WASHINGTON, D.C. -- Gallup in 2012 published nearly 100 unique articles about Americans' health and well-being. Through its daily surveys, conducted year-round, the Gallup-Healthways Well-Being Index uncovers new insights and provides the most up-to-date data available on Americans' mental state, exercise and eating habits, healthcare coverage, physical health, and financial well-being. The following list comprises Gallup editors' picks for the top 10 most compelling findings from this year.
- The upside -- and downside -- of entrepreneurship: Entrepreneurs in the U.S. are generally more optimistic about their future than are other workers. But entrepreneurs also experience slightly more stress and worry compared to other U.S. workers. Bonus finding: Entrepreneurs are in better health.
- Fewer young adults are uninsured: The percentage of 18- to 25-year-old Americans who are uninsured continued to decline in 2012. The 23.4% who lacked health insurance in the third quarter of the year is down from 28% in the third quarter of 2010 -- the last quarter before the provision in the new healthcare law allowing Americans up to age 26 to remain on their parents' plans went into effect.
- Liking where you live is good for your health: Americans who are satisfied with their community or feel it is getting better as a place report fewer health problems -- such as headaches, obesity, and asthma -- than those who are dissatisfied and see their city as getting worse.
- Republicans are down and out: In addition to losing their chance at the White House, Republicans are also losing their positive outlook on life. Republicans' life ratings dropped nearly seven points in November, while Democrats' life ratings improved.
- Middle-age biggest overweight risk factor: Being middle-aged in the U.S. is more closely linked to having a high Body Mass Index than are 25 other factors Gallup and Healthways analyzed. Being black is the second most significant factor related to having a high BMI. Importantly, Gallup found that these relationships held true even while controlling for age, ethnicity, race, marital status, gender, employment, income, education, and region.
- Physicians set a good example, health-wise: U.S. physicians are much less likely than other Americans to be obese and to have high blood pressure, diabetes, or depression. Nurses, on the other hand, are no healthier than the rest of the population.
- Use your strengths and stress less: The more hours in the day that Americans get to use their strengths to do what they do best, the more likely they are to experience positive emotions and the less likely they are to experience negative ones. Americans who use their strengths a lot also have a lot more energy.
- Stay-at-home moms are more depressed: Women who stay at home with their children are more likely than working moms to report depression, sadness, and anger. Stay-at-home moms also rate their lives less highly and are less likely to experience happiness and enjoyment. These differences persist across age and income groups.
- Uptick in exercise coincides with warmer than usual year: More Americans reported exercising frequently in almost every month this year than they did in the same month in 2011. This uptick in exercise occurred during what has been was of the warmest years on record for the U.S.
- Engaged employees like to go to work: American workers who are engaged in their job find it easier to go back to work on Mondays -- they feel just as positive on weekdays as they do on weekends.

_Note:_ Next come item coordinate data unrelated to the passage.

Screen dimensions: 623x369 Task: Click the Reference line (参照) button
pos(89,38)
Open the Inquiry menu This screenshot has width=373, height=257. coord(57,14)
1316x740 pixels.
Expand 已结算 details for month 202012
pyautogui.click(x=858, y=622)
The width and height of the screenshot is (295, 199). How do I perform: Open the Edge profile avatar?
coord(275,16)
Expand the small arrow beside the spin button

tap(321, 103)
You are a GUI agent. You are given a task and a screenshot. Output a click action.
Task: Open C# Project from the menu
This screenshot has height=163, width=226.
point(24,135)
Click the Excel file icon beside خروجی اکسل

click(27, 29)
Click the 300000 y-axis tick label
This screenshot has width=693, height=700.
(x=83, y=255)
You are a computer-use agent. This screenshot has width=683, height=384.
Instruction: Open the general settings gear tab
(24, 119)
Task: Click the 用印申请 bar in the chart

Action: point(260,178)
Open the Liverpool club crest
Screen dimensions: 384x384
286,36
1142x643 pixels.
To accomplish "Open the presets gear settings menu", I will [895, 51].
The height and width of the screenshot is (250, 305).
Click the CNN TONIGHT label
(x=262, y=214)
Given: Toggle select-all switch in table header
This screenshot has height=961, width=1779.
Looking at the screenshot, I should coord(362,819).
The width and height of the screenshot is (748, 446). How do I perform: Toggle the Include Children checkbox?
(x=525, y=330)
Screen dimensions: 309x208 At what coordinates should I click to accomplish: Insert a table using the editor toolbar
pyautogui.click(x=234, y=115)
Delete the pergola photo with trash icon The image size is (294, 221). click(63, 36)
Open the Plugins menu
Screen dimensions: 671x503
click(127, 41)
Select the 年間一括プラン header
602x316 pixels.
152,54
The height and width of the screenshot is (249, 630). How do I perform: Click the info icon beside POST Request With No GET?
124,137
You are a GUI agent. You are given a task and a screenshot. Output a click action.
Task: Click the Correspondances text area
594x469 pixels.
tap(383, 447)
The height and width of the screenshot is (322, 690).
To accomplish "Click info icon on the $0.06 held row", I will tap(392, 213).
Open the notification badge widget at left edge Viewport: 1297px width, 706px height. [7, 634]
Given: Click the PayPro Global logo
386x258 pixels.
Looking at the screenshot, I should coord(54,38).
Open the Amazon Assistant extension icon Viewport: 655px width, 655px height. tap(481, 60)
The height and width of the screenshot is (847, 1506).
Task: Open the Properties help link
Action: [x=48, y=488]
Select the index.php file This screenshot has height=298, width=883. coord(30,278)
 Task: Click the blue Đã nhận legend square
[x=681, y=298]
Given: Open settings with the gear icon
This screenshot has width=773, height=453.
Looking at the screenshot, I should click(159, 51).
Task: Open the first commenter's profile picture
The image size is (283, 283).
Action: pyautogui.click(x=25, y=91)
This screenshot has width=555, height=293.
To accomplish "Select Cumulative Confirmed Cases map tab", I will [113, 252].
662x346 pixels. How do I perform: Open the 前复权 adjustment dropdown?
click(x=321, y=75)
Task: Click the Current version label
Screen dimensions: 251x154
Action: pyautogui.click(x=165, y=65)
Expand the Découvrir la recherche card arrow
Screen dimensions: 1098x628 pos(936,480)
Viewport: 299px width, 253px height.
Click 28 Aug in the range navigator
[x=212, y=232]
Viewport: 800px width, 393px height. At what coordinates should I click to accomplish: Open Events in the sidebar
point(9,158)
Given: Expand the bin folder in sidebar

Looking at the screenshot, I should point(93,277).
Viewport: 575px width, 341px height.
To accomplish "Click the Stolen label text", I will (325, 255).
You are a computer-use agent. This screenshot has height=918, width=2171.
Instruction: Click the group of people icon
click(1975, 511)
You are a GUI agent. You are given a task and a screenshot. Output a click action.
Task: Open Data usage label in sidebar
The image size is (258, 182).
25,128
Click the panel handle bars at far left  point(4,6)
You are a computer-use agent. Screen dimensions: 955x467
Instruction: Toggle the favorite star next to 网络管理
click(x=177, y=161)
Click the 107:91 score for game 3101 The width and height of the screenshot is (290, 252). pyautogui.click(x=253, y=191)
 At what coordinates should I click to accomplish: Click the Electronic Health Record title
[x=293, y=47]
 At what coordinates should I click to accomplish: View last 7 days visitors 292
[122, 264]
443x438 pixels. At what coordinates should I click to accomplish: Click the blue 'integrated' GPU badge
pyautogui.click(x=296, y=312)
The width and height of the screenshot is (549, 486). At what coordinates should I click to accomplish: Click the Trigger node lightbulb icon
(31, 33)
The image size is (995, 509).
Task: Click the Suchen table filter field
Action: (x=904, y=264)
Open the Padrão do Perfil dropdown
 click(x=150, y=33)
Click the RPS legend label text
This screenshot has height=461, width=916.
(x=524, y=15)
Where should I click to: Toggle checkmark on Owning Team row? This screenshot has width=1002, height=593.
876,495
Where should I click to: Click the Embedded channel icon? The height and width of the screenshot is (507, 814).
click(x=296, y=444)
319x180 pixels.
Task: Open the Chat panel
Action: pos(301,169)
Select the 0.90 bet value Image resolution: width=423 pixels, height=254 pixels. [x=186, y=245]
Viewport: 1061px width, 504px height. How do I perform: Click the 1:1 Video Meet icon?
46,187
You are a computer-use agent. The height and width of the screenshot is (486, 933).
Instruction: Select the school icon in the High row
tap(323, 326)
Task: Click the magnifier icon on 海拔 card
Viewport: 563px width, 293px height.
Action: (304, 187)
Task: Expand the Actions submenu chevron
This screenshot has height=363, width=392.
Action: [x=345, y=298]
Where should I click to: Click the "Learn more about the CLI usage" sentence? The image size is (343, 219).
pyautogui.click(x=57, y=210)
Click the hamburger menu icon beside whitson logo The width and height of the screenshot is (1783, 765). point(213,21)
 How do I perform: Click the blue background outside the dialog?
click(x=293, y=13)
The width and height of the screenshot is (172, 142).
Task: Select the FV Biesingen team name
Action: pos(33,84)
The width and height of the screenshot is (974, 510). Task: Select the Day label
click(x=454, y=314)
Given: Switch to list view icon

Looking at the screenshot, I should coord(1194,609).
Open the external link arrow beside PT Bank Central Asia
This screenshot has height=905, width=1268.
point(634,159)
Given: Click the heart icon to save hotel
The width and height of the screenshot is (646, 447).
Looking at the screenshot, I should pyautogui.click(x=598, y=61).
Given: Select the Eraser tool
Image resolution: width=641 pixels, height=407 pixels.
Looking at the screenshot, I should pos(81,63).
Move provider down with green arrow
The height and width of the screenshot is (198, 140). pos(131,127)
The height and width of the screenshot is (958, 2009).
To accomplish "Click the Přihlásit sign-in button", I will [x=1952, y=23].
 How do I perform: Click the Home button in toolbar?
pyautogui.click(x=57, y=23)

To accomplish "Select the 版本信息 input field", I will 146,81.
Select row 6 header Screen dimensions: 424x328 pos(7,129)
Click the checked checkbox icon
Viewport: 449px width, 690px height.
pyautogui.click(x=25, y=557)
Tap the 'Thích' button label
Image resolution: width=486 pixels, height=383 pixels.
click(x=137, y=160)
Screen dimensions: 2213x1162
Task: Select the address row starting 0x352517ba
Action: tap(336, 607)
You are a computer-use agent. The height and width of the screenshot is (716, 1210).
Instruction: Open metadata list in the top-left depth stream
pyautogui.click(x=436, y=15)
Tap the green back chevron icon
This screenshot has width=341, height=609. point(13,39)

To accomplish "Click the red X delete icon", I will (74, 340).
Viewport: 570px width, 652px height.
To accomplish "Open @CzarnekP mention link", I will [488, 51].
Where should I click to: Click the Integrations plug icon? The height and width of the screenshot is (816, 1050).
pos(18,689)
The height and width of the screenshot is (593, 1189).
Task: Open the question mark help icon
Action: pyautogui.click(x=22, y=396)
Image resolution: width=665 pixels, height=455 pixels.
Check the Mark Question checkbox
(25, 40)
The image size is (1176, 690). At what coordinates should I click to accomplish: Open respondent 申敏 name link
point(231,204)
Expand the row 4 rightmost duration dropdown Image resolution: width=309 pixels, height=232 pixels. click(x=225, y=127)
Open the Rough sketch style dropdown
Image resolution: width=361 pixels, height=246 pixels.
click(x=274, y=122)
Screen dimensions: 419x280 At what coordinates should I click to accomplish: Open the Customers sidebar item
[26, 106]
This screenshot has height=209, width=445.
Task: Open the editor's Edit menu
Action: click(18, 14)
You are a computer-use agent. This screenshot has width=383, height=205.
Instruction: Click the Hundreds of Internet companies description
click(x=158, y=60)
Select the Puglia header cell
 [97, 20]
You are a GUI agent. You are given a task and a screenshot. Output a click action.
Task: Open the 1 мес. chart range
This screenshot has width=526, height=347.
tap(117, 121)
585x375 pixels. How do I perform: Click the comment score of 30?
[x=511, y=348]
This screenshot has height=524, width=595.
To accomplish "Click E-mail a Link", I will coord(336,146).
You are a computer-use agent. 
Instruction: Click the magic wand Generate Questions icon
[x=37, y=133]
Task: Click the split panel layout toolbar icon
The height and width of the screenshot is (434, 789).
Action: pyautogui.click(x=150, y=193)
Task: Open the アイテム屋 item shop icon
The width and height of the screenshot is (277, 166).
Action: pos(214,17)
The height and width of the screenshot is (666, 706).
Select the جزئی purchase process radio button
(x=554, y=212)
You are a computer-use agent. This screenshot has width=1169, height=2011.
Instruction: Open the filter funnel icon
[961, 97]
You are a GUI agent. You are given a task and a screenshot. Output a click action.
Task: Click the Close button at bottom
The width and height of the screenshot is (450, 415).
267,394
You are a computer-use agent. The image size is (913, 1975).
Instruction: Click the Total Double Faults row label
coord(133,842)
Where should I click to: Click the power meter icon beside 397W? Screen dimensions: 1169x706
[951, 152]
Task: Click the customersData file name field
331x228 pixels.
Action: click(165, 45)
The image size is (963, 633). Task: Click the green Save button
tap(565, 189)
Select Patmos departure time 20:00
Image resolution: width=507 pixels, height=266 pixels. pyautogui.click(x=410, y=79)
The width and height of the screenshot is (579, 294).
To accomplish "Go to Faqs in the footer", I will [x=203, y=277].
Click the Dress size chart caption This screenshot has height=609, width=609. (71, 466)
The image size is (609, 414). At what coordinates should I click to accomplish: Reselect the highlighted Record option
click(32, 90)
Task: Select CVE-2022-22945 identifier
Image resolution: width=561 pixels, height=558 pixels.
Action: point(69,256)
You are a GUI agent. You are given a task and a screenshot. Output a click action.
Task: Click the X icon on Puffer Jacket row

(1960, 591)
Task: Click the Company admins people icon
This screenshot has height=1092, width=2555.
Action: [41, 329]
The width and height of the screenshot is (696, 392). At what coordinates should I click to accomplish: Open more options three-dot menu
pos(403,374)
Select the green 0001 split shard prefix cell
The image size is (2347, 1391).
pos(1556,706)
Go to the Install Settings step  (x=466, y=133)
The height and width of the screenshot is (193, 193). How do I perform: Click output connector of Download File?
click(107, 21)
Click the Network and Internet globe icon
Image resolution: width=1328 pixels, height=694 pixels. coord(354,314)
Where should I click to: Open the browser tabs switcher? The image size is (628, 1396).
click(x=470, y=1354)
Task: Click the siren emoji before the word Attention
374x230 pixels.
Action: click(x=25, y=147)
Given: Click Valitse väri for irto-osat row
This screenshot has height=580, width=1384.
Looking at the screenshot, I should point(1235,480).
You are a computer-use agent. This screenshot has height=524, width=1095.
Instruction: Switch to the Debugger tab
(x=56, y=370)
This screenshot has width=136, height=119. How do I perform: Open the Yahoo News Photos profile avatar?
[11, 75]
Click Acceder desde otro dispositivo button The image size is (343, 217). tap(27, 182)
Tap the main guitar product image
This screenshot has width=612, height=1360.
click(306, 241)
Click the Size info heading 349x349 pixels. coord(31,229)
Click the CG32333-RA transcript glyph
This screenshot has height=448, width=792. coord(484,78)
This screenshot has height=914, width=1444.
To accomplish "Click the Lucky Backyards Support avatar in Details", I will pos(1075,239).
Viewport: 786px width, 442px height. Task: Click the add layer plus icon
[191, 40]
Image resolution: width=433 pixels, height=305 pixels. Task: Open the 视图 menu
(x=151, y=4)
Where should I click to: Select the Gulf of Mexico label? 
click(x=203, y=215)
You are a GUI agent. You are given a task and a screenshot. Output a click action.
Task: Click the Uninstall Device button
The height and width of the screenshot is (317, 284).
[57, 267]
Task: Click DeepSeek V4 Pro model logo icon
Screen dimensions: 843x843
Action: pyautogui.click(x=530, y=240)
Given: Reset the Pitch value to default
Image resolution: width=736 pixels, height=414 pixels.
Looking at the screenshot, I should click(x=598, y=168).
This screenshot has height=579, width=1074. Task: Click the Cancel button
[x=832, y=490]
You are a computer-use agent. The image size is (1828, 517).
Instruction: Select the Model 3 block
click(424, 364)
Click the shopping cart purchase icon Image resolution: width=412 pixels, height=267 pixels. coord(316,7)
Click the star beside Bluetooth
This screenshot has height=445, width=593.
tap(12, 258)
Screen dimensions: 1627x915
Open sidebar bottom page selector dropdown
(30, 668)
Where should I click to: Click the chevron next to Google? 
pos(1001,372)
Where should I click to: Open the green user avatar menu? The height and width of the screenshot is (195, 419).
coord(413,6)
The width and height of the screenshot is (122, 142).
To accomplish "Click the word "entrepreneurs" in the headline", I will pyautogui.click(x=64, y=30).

Those who are either not engaged or disengaged at work see their mood go sour on Mondays. Bonus finding: Engaged employees also don't mind commuting to work.
About the Gallup-Healthways Well-Being Index
The Gallup-Healthways Well-Being Index tracks well-being in the U.S., U.K., and Germany and provides best-in-class solutions for a healthier world. To learn more, please visit well-beingindex.com.
Results are based on telephone interviews conducted as part of the Gallup-Healthways Well-Being Index survey each day, with a random sample of at least 1,000 adults, or roughly 30,000 adults per month, aged 18 and older, living in all 50 U.S. states and the District of Columbia, selected using random-digit-dial sampling.
Interviews are conducted with respondents on landline telephones and cellular phones, with interviews conducted in Spanish for respondents who are primarily Spanish-speaking. Each sample includes a minimum quota of 400 cell phone respondents and 600 landline respondents per 1,000 national adults, with additional minimum quotas among landline respondents by region. Landline telephone numbers are chosen at random among listed telephone numbers. Cell phone numbers are selected using random-digit-dial methods. Landline respondents are chosen at random within each household on the basis of which member had the most recent birthday.
Samples are weighted by gender, age, race, Hispanic ethnicity, education, region, adults in the household, and phone status (cell phone only/landline only/both, cell phone mostly, and having an unlisted landline number). Demographic weighting targets are based on the March 2011 Current Population Survey figures for the aged 18 and older non-institutionalized population living in U.S. telephone households. All reported margins of sampling error include the computed design effects for weighting and sample design.
In addition to sampling error, question wording and practical difficulties in conducting surveys can introduce error or bias into the findings of public opinion polls.